OBJECTIVE: To identify high-risk gastric carcinoma patients with concurrent vascular and neural invasion ("double invasion") who are at heightened risk of progression-free survival (PFS) decline, enabling personalized clinical management. METHODS: In this multi-center retrospective study, 559 patients with double invasion who underwent curative gastrectomy between May 2002 and December 2020 were analyzed. Prognostic factors for PFS were identified using Lasso-Cox regression. Model validation included internal bootstrapping, calibration plots, and comparison against the American Joint Committee on Cancer(AJCC) 8th edition TNM staging system via Harrell's C-index, decision curve analysis (DCA), and time-dependent receiver operating characteristic (ROC) curves. RESULTS: The nomogram integrated gender, positive lymph node count, surgical gastrectomy method, PTEN/FHIT expression levels, and maximum tumor diameter. It demonstrated superior predictive accuracy to AJCC staging, with a C-index of 0.651 (95% CI: 0.612-0.691) versus 0.543 (95% CI: 0.517-0.569). Calibration plots showed strong agreement between predicted and observed outcomes. The area under the curve(AUC) for 3- and 5-year PFS predictions were 0.719 (95% CI: 0.655-0.771) and 0.767 (95% CI: 0.670-0.841), respectively. DCA confirmed clinical utility across decision thresholds, and risk stratification effectively differentiated low- and high-risk groups. In the training cohort, the model significantly outperformed AJCC staging (NRI: 0.218, p <
0.01
IDI: 0.085, p <
0.01).
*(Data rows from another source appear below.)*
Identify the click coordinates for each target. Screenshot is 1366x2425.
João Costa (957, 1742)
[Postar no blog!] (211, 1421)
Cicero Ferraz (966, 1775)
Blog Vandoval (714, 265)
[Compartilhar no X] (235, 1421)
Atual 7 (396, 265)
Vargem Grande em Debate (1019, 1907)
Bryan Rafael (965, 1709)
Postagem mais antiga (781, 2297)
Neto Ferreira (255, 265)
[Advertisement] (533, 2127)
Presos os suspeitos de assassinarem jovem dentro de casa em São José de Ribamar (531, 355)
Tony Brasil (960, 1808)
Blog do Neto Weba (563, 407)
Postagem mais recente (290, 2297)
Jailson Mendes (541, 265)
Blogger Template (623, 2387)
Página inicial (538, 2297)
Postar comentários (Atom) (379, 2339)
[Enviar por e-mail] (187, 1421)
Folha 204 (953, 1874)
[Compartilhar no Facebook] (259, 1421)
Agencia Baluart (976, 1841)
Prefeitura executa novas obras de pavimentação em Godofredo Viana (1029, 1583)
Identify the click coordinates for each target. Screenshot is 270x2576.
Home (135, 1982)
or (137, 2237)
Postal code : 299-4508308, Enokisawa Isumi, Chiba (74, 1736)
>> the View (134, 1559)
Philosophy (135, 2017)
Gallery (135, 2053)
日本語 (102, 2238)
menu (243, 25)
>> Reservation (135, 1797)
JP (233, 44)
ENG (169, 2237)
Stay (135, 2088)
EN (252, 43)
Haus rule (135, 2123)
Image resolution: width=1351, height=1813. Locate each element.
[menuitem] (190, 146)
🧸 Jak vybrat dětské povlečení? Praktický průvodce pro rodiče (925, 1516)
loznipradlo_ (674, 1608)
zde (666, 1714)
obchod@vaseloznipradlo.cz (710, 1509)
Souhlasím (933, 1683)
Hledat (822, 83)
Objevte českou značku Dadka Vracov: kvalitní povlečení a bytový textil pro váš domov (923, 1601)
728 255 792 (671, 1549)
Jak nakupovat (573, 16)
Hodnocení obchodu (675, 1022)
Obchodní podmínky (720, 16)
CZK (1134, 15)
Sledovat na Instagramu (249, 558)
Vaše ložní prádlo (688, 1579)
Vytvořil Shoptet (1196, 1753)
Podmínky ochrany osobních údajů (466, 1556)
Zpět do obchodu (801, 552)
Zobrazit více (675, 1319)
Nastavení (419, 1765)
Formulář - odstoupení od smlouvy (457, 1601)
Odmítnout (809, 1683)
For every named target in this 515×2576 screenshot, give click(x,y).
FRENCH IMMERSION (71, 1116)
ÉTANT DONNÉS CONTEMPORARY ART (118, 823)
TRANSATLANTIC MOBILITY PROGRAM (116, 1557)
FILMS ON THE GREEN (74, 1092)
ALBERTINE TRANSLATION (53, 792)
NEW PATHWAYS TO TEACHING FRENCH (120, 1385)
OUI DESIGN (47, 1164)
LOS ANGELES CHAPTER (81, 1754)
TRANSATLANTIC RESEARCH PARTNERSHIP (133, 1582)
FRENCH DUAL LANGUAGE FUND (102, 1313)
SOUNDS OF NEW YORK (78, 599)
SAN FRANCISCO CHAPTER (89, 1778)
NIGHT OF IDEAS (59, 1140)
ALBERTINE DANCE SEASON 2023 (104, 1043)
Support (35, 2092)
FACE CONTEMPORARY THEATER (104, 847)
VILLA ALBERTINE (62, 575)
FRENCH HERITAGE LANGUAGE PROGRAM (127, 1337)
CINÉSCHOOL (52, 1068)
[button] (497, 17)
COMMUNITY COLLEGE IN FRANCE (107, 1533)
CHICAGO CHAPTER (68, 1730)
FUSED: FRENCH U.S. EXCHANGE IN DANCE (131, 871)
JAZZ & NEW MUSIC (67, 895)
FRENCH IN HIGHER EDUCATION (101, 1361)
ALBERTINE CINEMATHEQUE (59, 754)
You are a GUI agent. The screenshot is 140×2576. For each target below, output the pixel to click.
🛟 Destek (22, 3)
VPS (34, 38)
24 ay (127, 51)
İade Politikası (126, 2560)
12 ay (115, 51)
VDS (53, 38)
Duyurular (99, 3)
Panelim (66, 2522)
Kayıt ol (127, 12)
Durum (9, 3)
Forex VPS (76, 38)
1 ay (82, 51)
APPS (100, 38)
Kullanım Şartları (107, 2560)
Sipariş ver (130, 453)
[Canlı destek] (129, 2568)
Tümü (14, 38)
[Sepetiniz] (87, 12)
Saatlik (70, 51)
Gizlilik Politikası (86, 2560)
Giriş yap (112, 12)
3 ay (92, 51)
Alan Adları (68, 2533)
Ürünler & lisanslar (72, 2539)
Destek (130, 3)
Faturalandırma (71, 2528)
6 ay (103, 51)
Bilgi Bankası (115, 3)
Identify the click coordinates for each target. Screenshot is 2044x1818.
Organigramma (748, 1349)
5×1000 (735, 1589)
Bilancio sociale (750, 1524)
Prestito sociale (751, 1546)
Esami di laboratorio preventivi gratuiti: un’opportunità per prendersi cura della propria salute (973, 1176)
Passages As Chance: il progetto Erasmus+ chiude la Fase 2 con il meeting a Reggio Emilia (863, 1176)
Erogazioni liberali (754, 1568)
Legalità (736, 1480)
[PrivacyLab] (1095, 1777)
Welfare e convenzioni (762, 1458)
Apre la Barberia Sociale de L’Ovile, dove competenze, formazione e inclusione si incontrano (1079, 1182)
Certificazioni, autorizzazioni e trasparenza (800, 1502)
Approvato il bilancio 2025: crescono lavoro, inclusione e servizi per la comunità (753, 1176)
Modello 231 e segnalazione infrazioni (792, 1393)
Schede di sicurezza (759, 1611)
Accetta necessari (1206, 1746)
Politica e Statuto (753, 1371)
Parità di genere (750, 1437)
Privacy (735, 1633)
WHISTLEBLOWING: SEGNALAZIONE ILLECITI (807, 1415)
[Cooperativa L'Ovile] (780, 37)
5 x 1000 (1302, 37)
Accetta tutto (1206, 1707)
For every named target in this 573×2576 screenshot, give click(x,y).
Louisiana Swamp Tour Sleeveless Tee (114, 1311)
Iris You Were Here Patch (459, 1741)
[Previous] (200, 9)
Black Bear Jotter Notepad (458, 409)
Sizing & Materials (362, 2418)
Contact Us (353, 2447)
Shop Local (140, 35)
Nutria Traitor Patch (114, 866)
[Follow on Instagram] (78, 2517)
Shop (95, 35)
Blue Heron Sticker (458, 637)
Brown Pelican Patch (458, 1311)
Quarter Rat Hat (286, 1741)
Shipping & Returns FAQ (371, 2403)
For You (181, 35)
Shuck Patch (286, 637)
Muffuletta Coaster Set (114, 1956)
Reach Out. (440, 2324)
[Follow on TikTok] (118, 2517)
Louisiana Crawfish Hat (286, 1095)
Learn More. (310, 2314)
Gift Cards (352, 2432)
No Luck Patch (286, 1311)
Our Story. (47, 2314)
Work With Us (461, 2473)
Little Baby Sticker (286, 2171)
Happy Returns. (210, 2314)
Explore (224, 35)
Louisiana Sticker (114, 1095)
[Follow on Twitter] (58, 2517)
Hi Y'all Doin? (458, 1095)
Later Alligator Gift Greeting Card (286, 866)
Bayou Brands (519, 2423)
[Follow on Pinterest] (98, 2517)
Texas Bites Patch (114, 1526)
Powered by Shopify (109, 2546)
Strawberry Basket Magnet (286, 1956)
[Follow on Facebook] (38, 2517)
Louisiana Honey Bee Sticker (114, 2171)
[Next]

However, this superiority was not statistically significant in the validation cohort (NRI: 0.141, p = 0.08
IDI: 0.031, p = 0.239). CONCLUSION: We developed a Lasso-Cox regression-based nomogram to stratify PFS risk in gastric carcinoma patients with double invasion. While the model outperformed AJCC staging in training, validation cohort results highlight the need for further refinement. This tool holds potential for guiding tailored therapeutic strategies, though broader validation is warranted to confirm clinical applicability.